Tim Barrus, New York Times
Why I Quit High School
I didn’t quit, I just didn’t go much. To high school. I was in a special program where I was literally let loose. Do I Say: I have Asperger’s. Or do I say, I am Asperger’s. All my voices are Asperger’s, too. It’s all so I can control them and tell them to shut the fuck up. All my friends tell me that I am Crazy. I am quite aware of it. I can look normal in short bursts. But I learn by looking at a thing. Public school in a Rust Bucket town was far from safe. The military wanted us pretty badly. Especially back then. There we were in our uniforms and ties. Designed to remove individuality. I started a walk out from schools. Plural. When imbued with power I back off in horror. Why did I do that. The bullying from the leather boys was Sings My Spill At Once. This ceased when I started riding my motorcycle to school and parked it by the sign that said, Bikes. I don’t think they meant my kind of bike, but there it was. It spead that I concealed a hunting knife.

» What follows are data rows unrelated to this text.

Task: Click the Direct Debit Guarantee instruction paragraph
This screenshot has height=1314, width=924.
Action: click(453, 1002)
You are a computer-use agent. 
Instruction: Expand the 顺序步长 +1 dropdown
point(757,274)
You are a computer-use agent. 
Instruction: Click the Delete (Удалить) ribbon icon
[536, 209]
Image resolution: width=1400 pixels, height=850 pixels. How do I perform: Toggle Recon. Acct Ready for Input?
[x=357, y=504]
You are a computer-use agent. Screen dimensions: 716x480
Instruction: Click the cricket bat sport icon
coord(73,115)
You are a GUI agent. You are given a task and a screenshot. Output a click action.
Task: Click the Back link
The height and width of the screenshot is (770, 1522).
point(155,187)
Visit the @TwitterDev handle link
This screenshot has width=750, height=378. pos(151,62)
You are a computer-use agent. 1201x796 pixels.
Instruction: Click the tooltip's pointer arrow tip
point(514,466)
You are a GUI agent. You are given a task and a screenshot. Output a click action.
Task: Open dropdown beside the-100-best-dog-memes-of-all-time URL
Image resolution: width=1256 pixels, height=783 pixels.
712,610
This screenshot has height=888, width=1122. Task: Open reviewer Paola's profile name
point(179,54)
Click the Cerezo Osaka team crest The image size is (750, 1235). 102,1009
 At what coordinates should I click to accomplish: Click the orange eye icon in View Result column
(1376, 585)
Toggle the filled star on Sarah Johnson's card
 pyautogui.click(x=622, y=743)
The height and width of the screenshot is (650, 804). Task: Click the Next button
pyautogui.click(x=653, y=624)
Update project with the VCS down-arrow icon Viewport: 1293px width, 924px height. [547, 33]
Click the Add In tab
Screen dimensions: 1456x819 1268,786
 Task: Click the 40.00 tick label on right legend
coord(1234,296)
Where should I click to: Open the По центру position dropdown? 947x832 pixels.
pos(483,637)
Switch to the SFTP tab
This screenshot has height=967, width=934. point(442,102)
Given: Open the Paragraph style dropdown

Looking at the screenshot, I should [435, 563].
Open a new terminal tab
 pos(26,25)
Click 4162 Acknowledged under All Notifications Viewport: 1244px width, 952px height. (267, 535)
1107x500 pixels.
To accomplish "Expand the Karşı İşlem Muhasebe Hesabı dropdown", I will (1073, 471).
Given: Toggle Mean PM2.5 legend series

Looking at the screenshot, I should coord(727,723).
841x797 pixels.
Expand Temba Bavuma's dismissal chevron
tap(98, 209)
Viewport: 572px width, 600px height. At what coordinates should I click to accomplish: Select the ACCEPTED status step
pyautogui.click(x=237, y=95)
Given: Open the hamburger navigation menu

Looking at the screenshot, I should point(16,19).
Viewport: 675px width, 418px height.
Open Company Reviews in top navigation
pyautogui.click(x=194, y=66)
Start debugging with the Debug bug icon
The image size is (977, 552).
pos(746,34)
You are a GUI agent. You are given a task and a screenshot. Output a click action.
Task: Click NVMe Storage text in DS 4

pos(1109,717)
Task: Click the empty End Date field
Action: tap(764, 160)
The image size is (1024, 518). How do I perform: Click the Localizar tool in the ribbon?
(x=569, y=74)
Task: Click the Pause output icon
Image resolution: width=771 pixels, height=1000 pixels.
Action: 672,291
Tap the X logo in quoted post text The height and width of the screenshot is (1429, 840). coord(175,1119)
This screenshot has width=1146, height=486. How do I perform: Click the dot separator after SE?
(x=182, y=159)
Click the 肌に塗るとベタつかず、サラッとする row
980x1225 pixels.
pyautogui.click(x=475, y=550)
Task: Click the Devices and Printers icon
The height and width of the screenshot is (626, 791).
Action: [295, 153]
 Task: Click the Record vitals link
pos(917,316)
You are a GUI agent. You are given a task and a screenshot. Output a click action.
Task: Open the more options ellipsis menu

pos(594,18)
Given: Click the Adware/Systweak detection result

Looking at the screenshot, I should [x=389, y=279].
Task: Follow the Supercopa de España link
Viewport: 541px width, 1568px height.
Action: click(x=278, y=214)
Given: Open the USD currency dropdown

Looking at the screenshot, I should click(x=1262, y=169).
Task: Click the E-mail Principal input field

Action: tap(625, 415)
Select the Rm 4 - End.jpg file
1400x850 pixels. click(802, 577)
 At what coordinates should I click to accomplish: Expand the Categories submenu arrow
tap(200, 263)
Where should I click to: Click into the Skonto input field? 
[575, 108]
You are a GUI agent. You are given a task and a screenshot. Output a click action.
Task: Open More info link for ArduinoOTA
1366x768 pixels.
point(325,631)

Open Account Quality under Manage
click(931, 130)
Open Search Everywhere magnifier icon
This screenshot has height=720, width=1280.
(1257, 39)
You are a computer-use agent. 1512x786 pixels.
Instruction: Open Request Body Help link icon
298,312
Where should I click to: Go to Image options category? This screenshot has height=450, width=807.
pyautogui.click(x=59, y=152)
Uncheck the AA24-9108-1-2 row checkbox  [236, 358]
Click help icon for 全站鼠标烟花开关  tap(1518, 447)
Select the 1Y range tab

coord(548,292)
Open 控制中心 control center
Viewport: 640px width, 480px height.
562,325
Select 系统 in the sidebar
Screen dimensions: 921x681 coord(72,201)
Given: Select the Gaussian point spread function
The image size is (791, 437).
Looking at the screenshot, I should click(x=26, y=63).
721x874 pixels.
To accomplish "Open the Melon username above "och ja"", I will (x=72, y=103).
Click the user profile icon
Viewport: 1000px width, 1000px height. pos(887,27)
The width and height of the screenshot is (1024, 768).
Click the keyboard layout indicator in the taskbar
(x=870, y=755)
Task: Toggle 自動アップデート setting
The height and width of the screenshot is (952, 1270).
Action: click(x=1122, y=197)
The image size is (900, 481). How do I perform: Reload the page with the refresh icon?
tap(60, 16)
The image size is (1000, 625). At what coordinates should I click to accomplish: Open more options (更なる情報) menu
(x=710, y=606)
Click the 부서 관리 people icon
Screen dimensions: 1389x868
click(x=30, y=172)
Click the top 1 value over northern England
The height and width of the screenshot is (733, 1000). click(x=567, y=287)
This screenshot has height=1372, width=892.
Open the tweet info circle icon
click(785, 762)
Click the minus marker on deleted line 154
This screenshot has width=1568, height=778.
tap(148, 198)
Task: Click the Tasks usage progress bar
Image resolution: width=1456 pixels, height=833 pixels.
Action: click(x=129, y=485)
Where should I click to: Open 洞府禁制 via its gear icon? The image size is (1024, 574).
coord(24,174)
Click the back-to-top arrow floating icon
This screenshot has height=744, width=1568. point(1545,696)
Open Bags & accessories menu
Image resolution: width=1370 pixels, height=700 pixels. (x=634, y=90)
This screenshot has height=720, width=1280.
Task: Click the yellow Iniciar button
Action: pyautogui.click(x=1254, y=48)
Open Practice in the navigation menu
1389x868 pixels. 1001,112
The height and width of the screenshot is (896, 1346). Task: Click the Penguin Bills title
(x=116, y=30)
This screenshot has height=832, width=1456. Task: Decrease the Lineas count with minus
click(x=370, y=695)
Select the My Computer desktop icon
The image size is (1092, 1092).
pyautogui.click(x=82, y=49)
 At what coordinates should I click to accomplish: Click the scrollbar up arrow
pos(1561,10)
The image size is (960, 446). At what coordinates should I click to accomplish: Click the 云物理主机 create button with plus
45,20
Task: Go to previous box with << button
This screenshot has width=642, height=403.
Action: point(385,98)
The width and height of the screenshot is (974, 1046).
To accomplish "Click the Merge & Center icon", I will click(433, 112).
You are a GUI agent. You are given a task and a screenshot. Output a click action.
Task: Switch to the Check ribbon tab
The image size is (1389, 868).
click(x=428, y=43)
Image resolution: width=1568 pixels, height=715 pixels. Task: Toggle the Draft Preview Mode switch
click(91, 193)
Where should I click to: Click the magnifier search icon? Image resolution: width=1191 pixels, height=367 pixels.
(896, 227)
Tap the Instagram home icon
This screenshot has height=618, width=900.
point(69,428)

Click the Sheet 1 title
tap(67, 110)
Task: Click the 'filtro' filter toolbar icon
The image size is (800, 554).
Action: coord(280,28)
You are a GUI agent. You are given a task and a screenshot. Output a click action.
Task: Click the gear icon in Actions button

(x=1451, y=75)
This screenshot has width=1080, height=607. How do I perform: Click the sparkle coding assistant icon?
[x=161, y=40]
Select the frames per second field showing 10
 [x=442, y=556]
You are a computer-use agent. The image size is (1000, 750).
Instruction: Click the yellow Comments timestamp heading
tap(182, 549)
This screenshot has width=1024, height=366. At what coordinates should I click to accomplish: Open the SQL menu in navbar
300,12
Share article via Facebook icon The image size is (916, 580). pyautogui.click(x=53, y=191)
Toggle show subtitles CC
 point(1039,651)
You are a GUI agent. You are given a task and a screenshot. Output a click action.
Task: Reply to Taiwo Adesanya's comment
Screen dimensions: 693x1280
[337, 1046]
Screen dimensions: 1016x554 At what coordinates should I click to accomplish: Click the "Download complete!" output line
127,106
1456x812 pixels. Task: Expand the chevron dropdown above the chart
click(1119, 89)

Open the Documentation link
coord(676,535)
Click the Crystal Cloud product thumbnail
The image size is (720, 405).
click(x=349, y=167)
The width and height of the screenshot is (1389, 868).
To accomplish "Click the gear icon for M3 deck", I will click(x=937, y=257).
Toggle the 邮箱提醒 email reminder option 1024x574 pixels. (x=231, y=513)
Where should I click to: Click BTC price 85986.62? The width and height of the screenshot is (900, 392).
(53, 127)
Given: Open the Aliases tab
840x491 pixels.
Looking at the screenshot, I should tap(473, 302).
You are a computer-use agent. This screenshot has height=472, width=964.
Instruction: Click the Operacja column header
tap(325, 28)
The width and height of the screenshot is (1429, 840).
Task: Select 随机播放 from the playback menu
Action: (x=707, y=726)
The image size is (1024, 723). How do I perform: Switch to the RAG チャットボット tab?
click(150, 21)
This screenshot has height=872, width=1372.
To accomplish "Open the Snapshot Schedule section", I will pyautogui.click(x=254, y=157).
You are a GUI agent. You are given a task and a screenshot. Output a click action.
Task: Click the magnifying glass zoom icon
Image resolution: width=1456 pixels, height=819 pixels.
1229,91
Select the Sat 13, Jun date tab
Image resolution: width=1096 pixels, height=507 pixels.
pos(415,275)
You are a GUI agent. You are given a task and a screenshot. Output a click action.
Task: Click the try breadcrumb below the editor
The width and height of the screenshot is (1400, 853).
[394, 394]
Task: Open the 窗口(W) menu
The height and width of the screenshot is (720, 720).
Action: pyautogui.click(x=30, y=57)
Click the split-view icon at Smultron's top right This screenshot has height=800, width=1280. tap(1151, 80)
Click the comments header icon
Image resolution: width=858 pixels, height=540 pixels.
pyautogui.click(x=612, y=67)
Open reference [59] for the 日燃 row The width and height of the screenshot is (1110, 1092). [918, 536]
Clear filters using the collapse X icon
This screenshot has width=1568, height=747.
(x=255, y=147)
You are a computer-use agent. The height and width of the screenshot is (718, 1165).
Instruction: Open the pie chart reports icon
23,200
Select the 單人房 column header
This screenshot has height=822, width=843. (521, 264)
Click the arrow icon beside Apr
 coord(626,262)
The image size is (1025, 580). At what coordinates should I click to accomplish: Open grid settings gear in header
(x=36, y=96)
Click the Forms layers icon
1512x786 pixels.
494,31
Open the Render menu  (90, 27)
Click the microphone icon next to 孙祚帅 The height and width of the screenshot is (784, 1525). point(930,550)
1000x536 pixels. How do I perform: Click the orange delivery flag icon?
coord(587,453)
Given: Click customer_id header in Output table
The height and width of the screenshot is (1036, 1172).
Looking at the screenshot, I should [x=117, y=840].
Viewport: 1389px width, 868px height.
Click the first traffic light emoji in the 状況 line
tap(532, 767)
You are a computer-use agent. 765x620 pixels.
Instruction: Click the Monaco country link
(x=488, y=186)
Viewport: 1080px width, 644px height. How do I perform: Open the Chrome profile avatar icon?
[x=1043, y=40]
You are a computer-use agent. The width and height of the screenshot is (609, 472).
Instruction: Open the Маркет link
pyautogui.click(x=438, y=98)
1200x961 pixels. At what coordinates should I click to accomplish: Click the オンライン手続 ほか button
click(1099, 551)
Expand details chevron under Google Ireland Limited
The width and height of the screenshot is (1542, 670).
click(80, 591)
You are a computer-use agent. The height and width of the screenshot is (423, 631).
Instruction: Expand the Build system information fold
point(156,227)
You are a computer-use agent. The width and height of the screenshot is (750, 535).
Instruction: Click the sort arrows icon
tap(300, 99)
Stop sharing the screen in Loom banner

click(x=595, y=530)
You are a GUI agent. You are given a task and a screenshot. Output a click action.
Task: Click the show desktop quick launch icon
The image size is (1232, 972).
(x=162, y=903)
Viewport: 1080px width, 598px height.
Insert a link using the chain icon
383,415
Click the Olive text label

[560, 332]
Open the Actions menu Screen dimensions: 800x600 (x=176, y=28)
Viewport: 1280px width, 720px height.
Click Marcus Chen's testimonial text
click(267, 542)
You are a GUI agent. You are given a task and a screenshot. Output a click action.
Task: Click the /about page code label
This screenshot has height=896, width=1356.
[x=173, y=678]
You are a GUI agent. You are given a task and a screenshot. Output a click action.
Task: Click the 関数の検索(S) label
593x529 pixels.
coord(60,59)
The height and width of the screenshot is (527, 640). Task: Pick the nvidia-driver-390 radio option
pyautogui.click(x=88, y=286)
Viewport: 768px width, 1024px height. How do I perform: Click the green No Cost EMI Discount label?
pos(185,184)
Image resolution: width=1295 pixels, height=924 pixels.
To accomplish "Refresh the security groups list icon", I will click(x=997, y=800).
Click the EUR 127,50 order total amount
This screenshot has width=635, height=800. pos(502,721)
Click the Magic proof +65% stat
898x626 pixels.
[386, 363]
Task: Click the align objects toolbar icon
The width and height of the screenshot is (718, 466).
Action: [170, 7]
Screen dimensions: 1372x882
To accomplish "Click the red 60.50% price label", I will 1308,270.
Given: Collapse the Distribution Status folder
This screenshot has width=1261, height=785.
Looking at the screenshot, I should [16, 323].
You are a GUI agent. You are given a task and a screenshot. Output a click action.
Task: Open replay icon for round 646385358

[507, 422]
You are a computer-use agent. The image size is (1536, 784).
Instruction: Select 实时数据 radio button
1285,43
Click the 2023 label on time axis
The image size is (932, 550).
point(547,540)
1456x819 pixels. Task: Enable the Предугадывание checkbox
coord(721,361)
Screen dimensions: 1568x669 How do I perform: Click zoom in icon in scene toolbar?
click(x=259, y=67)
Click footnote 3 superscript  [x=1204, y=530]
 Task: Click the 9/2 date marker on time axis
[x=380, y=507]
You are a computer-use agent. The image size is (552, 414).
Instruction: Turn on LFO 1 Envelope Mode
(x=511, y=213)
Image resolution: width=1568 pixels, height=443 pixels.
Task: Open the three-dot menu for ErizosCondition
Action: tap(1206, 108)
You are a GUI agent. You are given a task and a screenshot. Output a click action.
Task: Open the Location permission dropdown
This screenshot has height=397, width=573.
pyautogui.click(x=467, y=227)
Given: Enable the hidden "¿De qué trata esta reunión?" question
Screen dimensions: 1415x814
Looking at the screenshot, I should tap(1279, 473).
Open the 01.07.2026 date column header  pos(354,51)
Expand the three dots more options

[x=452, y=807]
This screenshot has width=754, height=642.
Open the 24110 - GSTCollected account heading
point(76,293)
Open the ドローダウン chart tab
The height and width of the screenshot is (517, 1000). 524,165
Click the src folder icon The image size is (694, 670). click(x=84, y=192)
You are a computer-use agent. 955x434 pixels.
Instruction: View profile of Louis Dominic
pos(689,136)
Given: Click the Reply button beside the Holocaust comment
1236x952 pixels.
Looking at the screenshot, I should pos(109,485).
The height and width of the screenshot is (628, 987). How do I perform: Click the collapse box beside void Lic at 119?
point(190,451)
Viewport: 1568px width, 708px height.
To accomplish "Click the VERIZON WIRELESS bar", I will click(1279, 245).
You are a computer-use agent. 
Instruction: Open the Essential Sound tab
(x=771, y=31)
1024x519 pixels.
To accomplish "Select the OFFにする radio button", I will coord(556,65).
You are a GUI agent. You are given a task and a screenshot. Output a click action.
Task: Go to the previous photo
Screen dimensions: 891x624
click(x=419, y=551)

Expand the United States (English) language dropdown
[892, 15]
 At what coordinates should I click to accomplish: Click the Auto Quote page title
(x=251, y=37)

It is what I do. I am afraid. I get that in A Delicate Balance, Ed has his characters come over to the house of his other characters, and they move in. I do miss Miss Taylor in it. She could have been the Bad Daughter Starring Elizabeth Taylor. Where do you put this woman. Where do you put the family. What do do with Claire. I have never seen such a small group of Misfits Minus Marilyn. Where were all these people educated.
By nuns. In a very strict school. Where uniforms and ties were hits. This all sounds very gay. It’s yesterday when school was prison. First day of school. Are you talking to, me. Are you talking to, me.